26 Juillet 2017
Samedi soir, Bélaïd m’offrit le livre dont j’ai repris le titre en tête de ce billet (Edition « Les ARENES, 27 rue Jacob, 75006 Paris).
Ecrit par Slimane ZEGHIDOUR, un journaliste grand-reporter qui publie des articles dans Le Monde, l’Obs, Géo, Télérama etc …, il raconte son enfance de gamin né en Kabylie un an avant le début de la guerre d’Algérie … et qui n’avait donc pas dix ans los de l’indépendance de l’Algérie. Puis, bien que sa vie adulte se soit déroulée en France, il parle dans les derniers chapitres de la période de la guerre civile, qu’il ne vécut pas personnellement mais que vécurent de nombreux membres de sa famille, dont il rapporte les témoignages qu’il recueillit sur place. Le lien entre les deux périodes vient surtout du fait que les autorités tentèrent de l’emporter sur l’adversaire les deux fois en vidant le territoire de sa population par la création d’une vaste « zone interdite ».
C’est la partie où il parle de son enfance qui m’a le plus intéressé.
Comme tous ceux qui s’intéressent à l’Algérie, et particulièrement à la Kabylie, je n’ignorais pas le drame stupide et honteux que furent les événements découlant des massacres du 8 mai 1945 à Sétif et dans d’autres communes voisines.

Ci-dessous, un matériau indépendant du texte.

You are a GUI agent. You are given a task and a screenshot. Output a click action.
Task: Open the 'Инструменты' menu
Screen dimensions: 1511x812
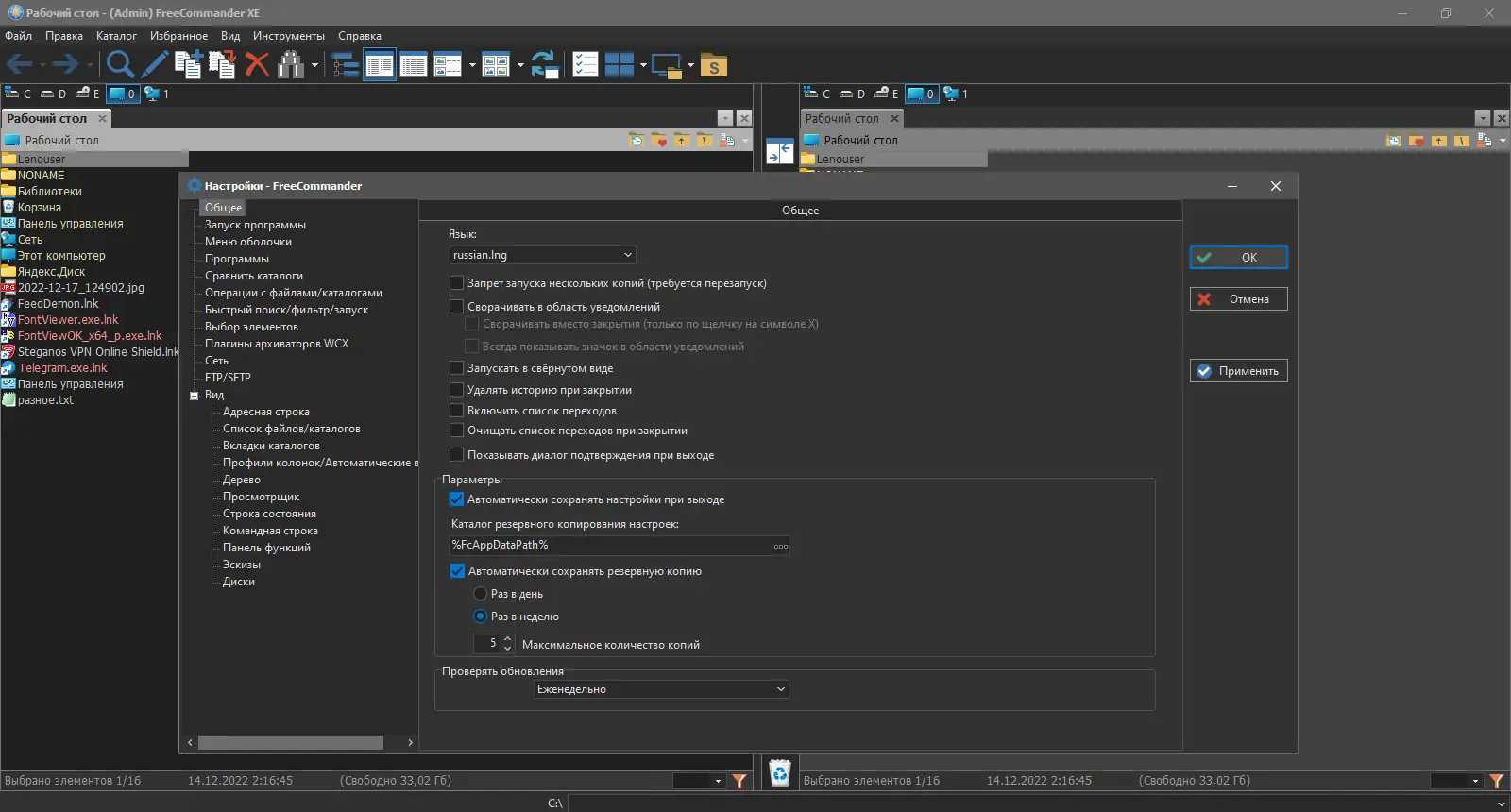[x=288, y=36]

Mais, même si ce qui s’y passa fut d’une gravité extrême, je n’avais pas perçu les répercussions dévastatrices que cela avait eu, jusque dans des hameaux totalement coupés du monde, comme celui où Slimane ZEGHIDOUR naquit huit ans plus tard.
Dans un style très agréable à lire, sans chercher particulièrement à nous tirer la larme à l’œil par un misérabilisme appuyé, mais sensible sans sensiblerie, il nous fait parfaitement comprendre ce qu’était le dénuement de ces fellahs du djebel et l’incroyable violence qu’on leur fit subir en les regroupant dans des camps destinés à les soustraire à l’influence du FLN et en les coupant de leurs racines et de leurs modestes moyens d’existence. Chaque fois, Slimane ZEGHIDOUR resitue clairement les événements qu’il eut à subir, positivement comme négativement, dans le déroulement de la guerre d’Algérie et les décisions politiques prises par les différents protagonistes.
Comme pour beaucoup d’entre nous, il n’est devenu ce qu’il est que par la fréquentation de l’école, dans le camp de regroupement, avec comme enseignants des appelés du contingent ou, surtout, Madame CABANAL. Sans la guerre, resté un enfant de fellah d’El-Oueldja, il n’aurait sûrement pas été à l’école et serait peut-être bien mort jeune de tuberculose … mais cela ne rend pas la guerre moins haïssable.
Je parle rarement d’un livre dans mes billets, mais là je le fais en recommandant sa lecture à tous ceux qui ne sont pas des adeptes du manichéisme, mais veulent progresser dans la compréhension d’une époque qui se termina par un chamboulement aussi fondamental, qu’ils l’aient vécue ou qu’ils soient nés beaucoup plus tard.
Ce livre est d’une humanité rare, on le ferme en aimant davantage les hommes qui montrent tant d’intelligence individuelle … et en déplorant plus que jamais qu’ils puissent être aussi bêtes collectivement.